Auf Wiederhören. Ja, wann? Wann gibt es dort wieder ein Gegenüber, das mir Zugang verschafft? Ich wollte vor dem Schreiben noch die Mails abrufen, nachlesen, was sich getan hat tagsüber, was sich tun wird am nächsten Tag. Wollte den Plan sehen, den Kalender, welche Termine. Wann muss ich aufstehen, wann was machen, um rechtzeitig dort zu sein, wo ich zu sein habe? Ich rechne zurück, bevor ich den Wecker stelle. Zum Beispiel: Treffen um zehn, halbe Stunde Fahrtzeit, halb zehn, halbe Stunde für Badezimmer, neun, halbe Stunde frühstücken, halb neun, Wecker also auf acht Uhr fünfzehn.

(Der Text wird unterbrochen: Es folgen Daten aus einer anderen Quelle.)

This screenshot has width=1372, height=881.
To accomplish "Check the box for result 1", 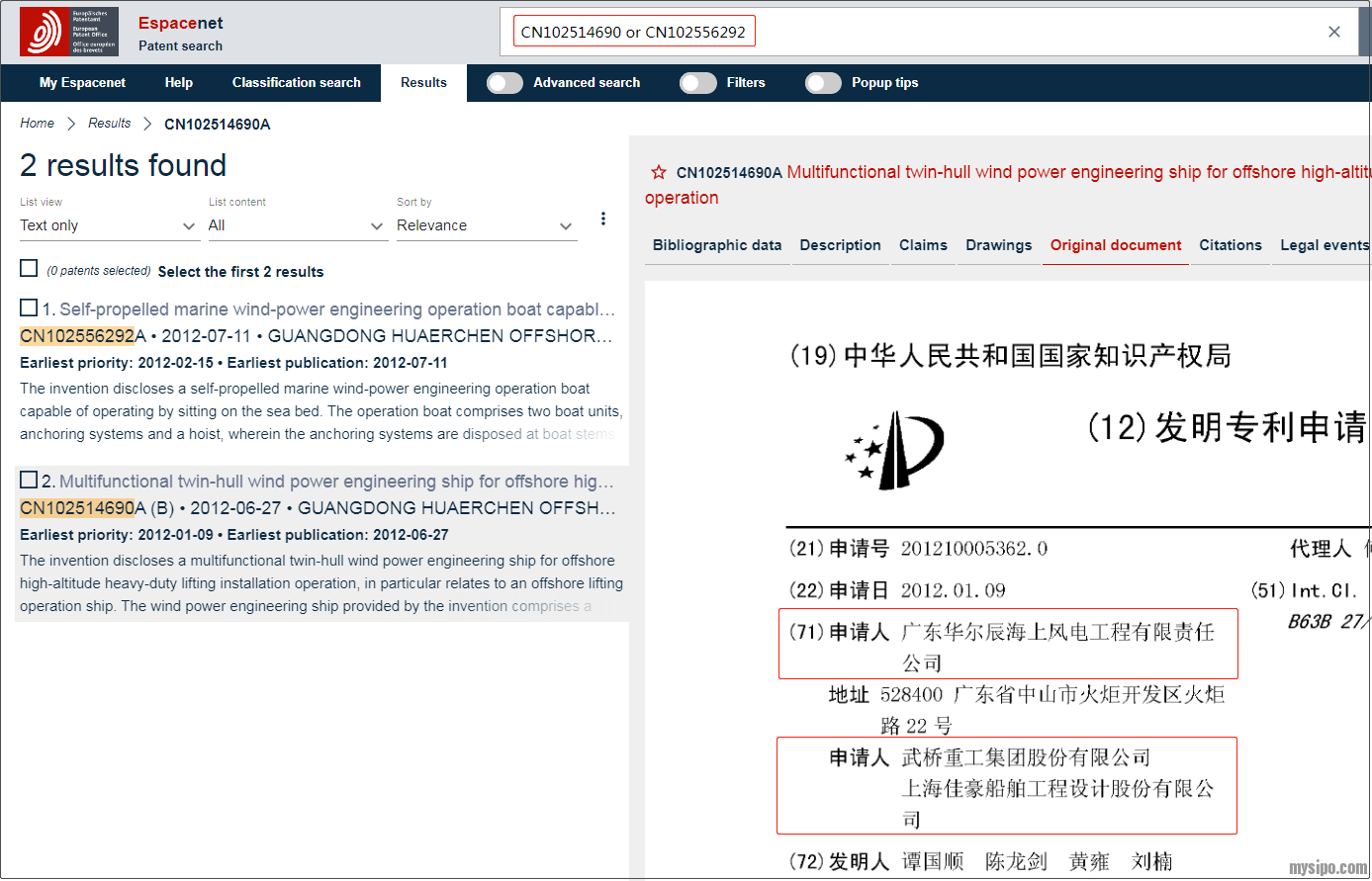I will click(29, 308).
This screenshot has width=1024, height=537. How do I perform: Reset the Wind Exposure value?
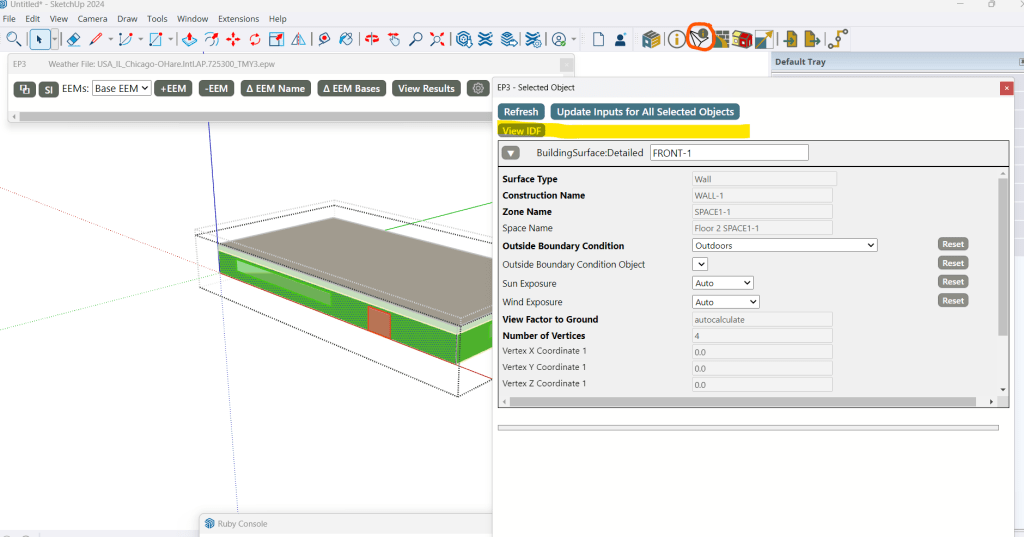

Am Morgen bin ich ein träges Faultier. Wache langsam auf. Bewege mich vorsichtig und schwer. Nutze jede Minute aus, die mir bleibt im Übergang vom Schlafen zum Wachsein. Gute Planung ist hilfreich, das Wissen um die Fronten des neuen Tages für die Wahl der Waffen, oder: Reichen Jeans, T-Shirt und Turnschuhe, muss es etwas Edleres sein. Das zu wissen, kann beim Einschlafen helfen.

Schwachsinnig sitze ich vor dem Notebook. Für den Text brauche ich kein Internet. Ich kann ihn schreiben, auf dem USB-Stick in die Firma tragen und dort verschicken. Aber. Aber, aber. Meine Ordnung ist gestört, der Rhythmus stimmt nicht, die fragile Idee hat sich beleidigt ins Hinterzimmer verzogen. Der morgige Tag ist eine unbekannte Konstante im Zeitverlauf, der ich schlecht vorbereitet gegenübertrete. Die Müdigkeit gewinnt Oberhand. Duschen, schlafen. Schreib in der Früh.

Hier sitze ich also, draußen wird's hell, mein Körper ist noch bettschwer. Ich ärgere mich über diesen Zwang nach Struktur und über die Anstrengung, derer es manchmal bedarf, etwas gut sein zu lassen.

Weil. Ist alles nicht so schlimm. Ich steh auf und strecke mich, bis die Gelenke knacken. Schwarzer Tee und Honigbrot. Jetzt werde ich mich waschen, anmalen und rausgehen. Nichts ist wichtig, aber das Licht im August an manchen Tagen perfekt. Ich steh beim Fenster und weiß: Zumindest das ist sicher.